La filosofia antispecista invece viene a sfidarmi sul mio territorio, quello della razionalità, e anche con pompa, con convinzione. Siccome non è neanche disposta a rifugiarsi nella pazzia, non le restano che la miseria e il disprezzo, e anche un po’ di fastidio per tutta quella confidenza con cui si presenta.
Per questo quando parlo della filosofia cristiana i miei aggettivi preferiti sono “pazza” e “assurda”, mentre gli aggettivi che preferisco per la filosofia antispecista sono “miserabile” e “superficiale”.
Dunque, se proprio devo riconoscere l’onore delle armi a dei filosofi scadenti, preferisco riconoscerlo a (alcuni) filosofi cristiani, che dicono puttanate colossali ma almeno quando le dicono se ne accorgono e si rifugiano nella storia della Fede, laddove gli antispecisti dicono puttanate colossali senza manco accorgersene, e pretendono pure che si riconosca ai loro argomenti una imprecisata solidità razionale che però non è razionale fino in fondo (?)

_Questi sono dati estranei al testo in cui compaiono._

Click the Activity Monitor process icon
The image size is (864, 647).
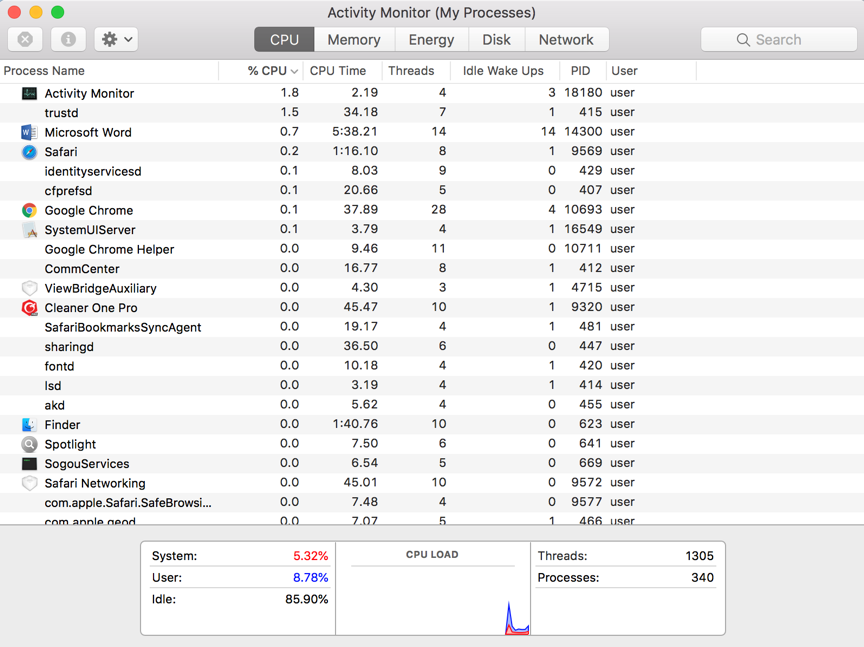pyautogui.click(x=29, y=93)
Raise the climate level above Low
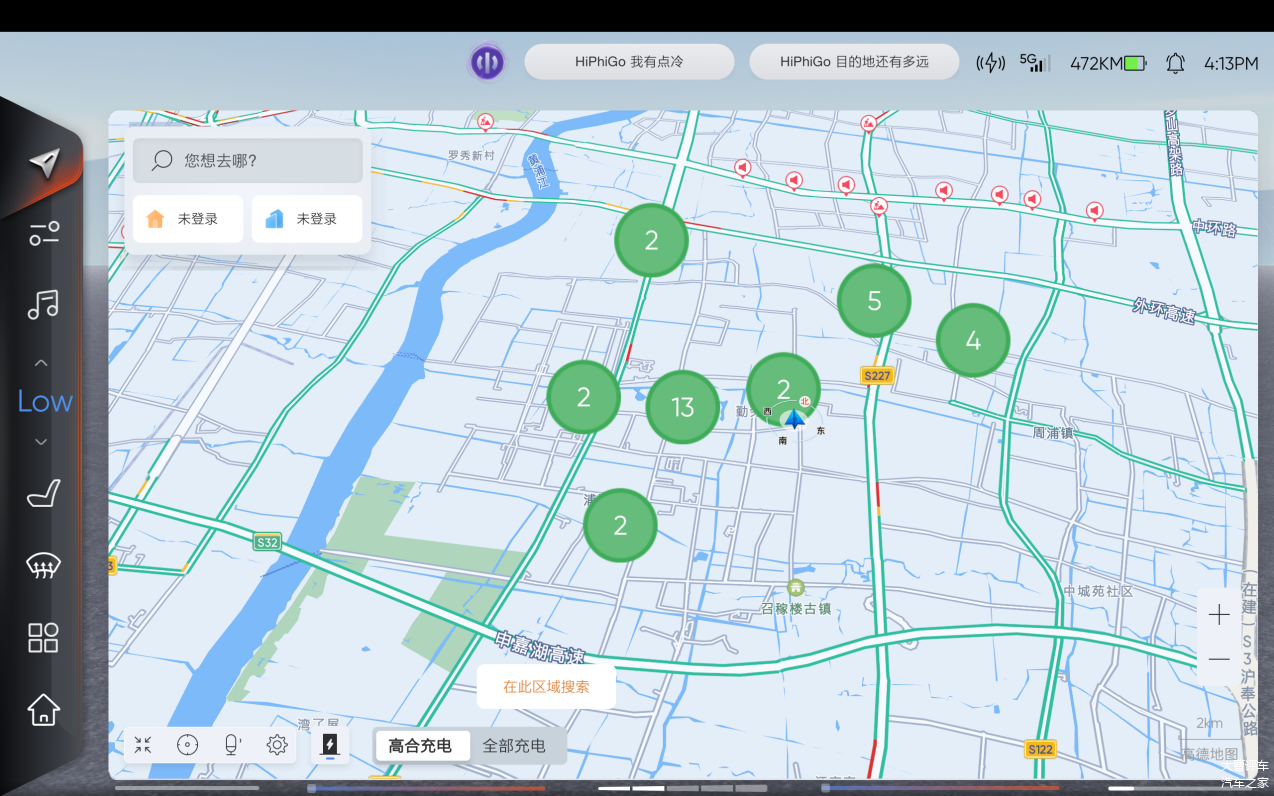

Ribadisco che questo è un aspetto soggettivo. Possiamo essere portati a pensare che l’antispecista sia ingenuo e superficiale, mentre il cristiano è astuto e subdolo, e questo potrebbe portarci a provare un maggior senso di rispetto per il primo rispetto al secondo. Ma io, personalmente, preferisco colui che almeno ha l’intelligenza sufficiente ad accorgersi della propria irrazionalità, quindi stimo di più l’astuto e subdolo dell’ingenuo e superficiale. Specie se poi tutti e due fanno danni più o meno allo stesso modo.
Poi è chiaro che se parliamo di Cristiani Cattolici che vorrebbero pure farsi passare per Razionali, allora perdono un milione di punti e li metto dunque più o meno sullo stesso livello degli antispecisti … ma quello è un altro paio di maniche.